Lack of HIPAA coverage means that:
- Identifiable health information may leak out of a PHR into the marketing system or to commercial data brokers.
- The information in a non-HIPAA covered PHR may be sold, rented, or otherwise shared.
- It may be easier for consumers to accidentally or casually authorize the sharing of records in a PHR.
- Consumers may think they have more control over the disclosure of PHR records than they actually do.
- Privacy protections offered by PHR vendors may be weaker than consumers expect and may be subject to change without notice or consumer consent.
- PHR records can be more easily subpoenaed by a third party than HIPAA-covered health records.
This is not to say that PHRs are by necessity unsecure. The point, rather, is that there are no established guidelines as to the required security measures, or even functionality, of a PHR.
“Buyer beware” applies as much in the PHR market as in any consumer market. However, as in other markets, consumers of PHRs do have some assurances and guarantees. As Evans correctly emphasizes, no matter what HIPAA says, PHR vendors are deliverers of a consumer good and makers of a consumer promise and are thus dependant on the regulatory scope of the Federal Trade Commission. “The FTC is a lot more aggressive [than HIPAA] when it comes to protecting consumers from organizations that would dupe them or misuse their data,” says Evans.

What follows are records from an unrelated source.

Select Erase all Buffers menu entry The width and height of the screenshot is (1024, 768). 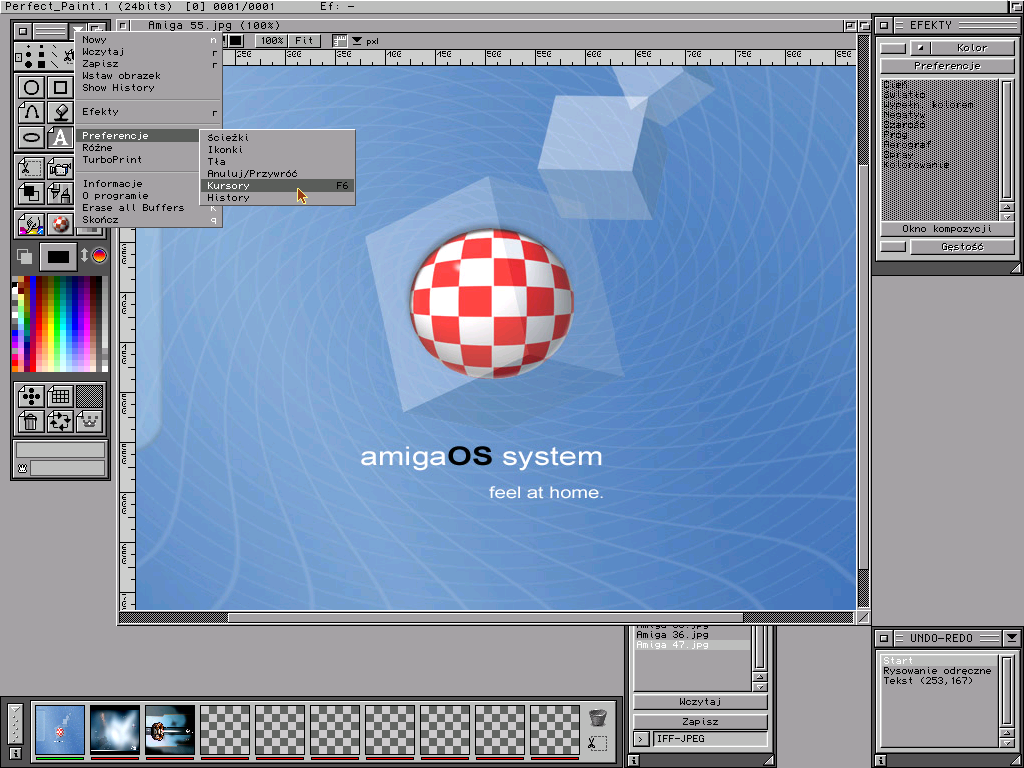click(x=133, y=207)
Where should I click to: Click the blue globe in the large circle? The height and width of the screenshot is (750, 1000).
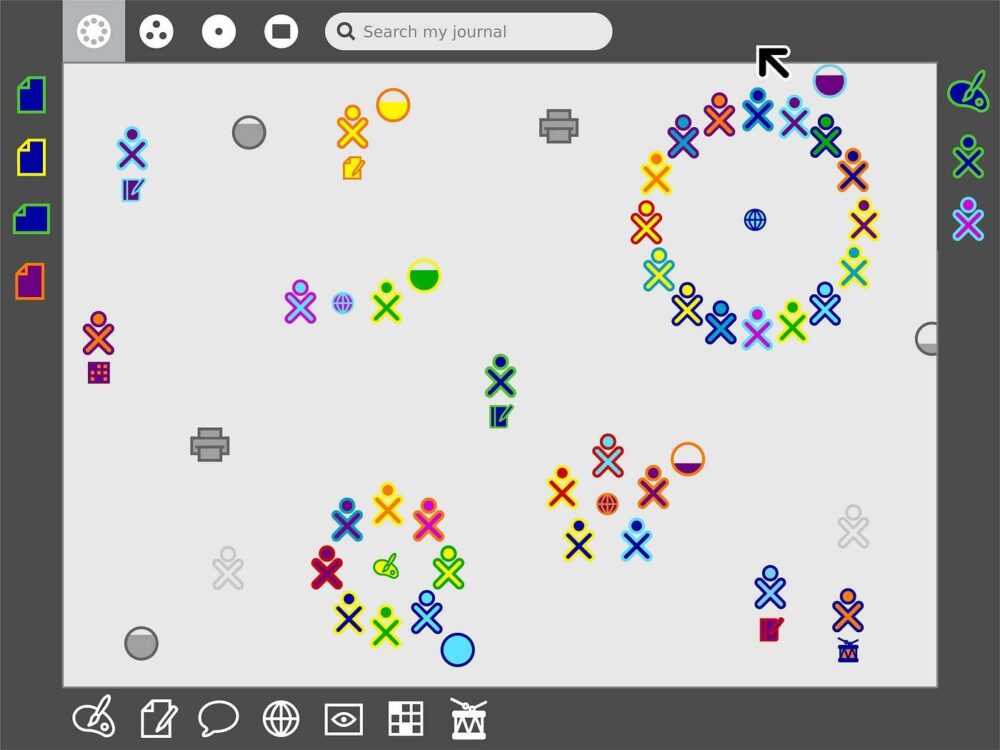point(755,220)
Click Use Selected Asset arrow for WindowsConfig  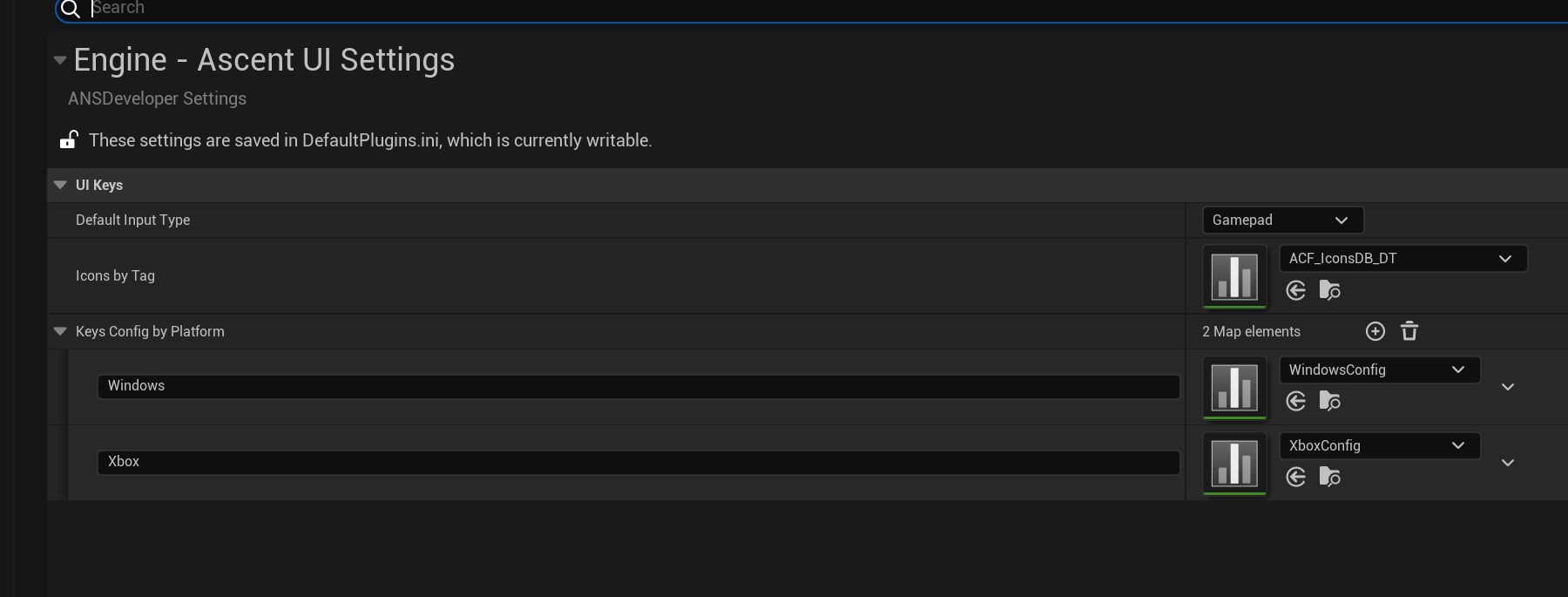tap(1295, 401)
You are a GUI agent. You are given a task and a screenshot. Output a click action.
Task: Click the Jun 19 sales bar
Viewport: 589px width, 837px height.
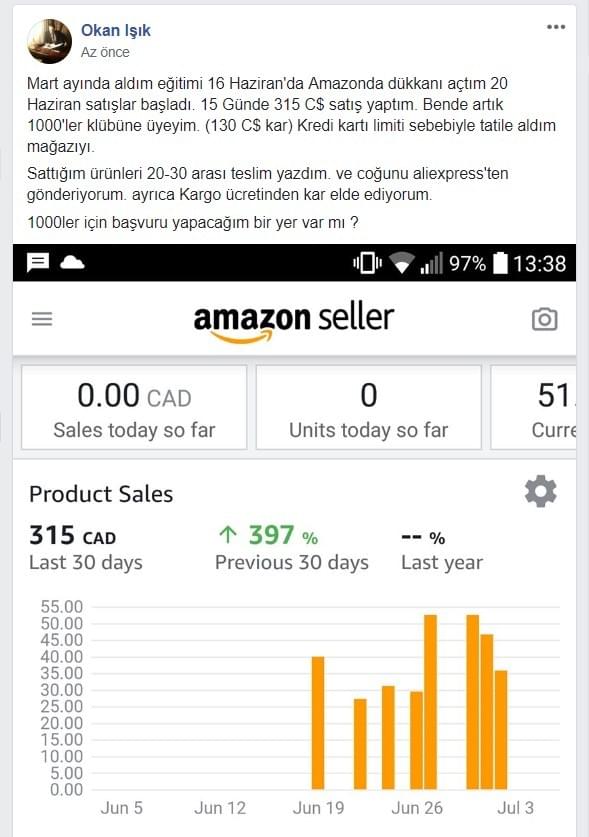tap(318, 723)
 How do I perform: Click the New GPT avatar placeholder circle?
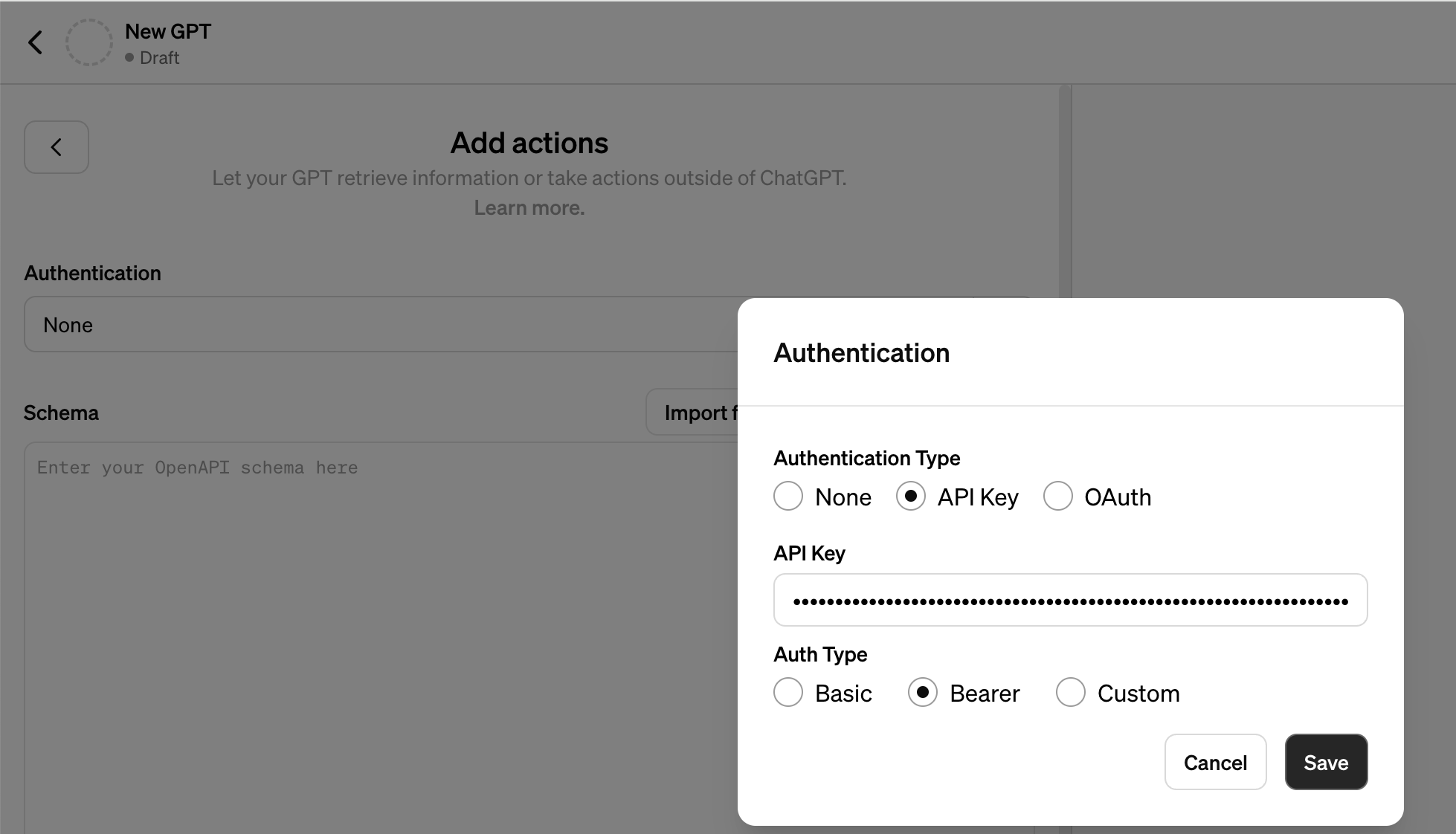pos(88,42)
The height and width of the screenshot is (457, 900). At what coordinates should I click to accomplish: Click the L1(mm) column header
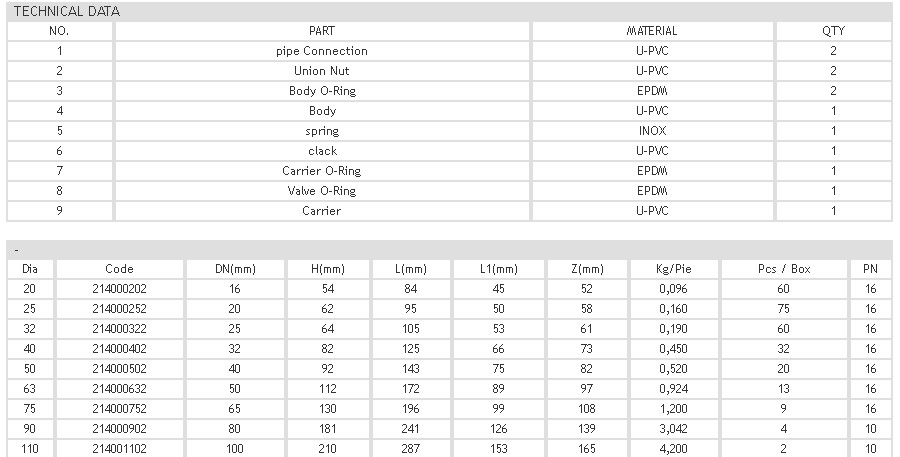pyautogui.click(x=498, y=269)
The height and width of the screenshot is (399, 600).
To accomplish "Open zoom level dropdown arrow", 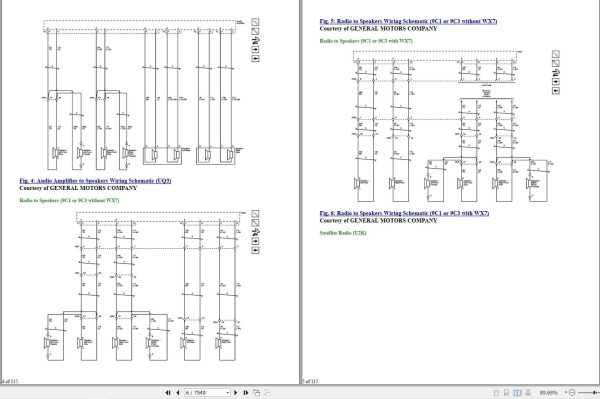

Hwang, for his part, warns that although security risks are a valid concern, progress should not be impeded by fear. He offered another example for perspective, pointing to the concerns over security when ATMs were first introduced. “A lot of people said it was nuts,” says Hwang. “They thought people would screw up their bank accounts when trying to handle transactions without the presence of a teller. Now ATMs and online banking are such a convenient option that we don’t think twice about it.” Hwang says it’s imperative to make the technology available and to give people the option to use it. The market will decide what is to the benefit of the public.
The bottom line is that PHRs are a bourgeoning technology, offering intrepid patients and healthcare consumers an opportunity to start to take control of their healthcare out of the hands of “professionals” and into their own. A PHR may not be for everybody, but for the right person, it can be a valuable tool in improving the quality and lowering the overall cost of healthcare.